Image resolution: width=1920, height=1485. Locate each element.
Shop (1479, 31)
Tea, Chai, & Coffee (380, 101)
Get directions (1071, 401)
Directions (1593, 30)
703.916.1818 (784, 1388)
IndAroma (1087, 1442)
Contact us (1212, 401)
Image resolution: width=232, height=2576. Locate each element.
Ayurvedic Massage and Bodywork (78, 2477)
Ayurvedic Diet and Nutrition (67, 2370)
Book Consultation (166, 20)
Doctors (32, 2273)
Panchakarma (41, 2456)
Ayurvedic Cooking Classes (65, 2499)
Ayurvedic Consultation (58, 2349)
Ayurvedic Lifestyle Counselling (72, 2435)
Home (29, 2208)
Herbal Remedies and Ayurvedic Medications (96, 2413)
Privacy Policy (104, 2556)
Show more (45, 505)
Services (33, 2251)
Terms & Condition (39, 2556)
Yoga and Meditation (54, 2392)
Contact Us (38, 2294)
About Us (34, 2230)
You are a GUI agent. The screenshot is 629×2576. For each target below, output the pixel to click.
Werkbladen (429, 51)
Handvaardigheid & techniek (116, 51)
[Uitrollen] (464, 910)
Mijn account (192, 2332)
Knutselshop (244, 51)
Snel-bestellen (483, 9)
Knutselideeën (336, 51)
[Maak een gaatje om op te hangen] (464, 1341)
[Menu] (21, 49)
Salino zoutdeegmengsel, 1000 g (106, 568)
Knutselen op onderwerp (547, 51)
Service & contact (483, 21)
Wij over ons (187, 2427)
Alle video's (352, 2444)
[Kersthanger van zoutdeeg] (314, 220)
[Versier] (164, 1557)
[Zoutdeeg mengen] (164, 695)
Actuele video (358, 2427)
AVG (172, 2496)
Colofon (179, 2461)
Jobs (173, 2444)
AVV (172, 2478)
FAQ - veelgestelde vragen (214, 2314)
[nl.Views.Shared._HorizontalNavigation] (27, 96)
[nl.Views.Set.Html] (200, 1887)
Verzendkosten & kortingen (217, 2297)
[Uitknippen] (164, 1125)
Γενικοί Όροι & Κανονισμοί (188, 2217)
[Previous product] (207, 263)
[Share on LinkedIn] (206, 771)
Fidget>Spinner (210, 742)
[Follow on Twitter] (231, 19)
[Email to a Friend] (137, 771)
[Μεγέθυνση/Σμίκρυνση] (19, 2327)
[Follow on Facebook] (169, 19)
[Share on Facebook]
....
*EXERCISE PROMPT*:
From the records above, give again exactly the lines running from the line with "Knutselshop (244, 51)" to the line with "Wij over ons (187, 2427)", inclusive.

*EXPECTED ANSWER*:
Knutselshop (244, 51)
Snel-bestellen (483, 9)
Knutselideeën (336, 51)
[Maak een gaatje om op te hangen] (464, 1341)
[Menu] (21, 49)
Salino zoutdeegmengsel, 1000 g (106, 568)
Knutselen op onderwerp (547, 51)
Service & contact (483, 21)
Wij over ons (187, 2427)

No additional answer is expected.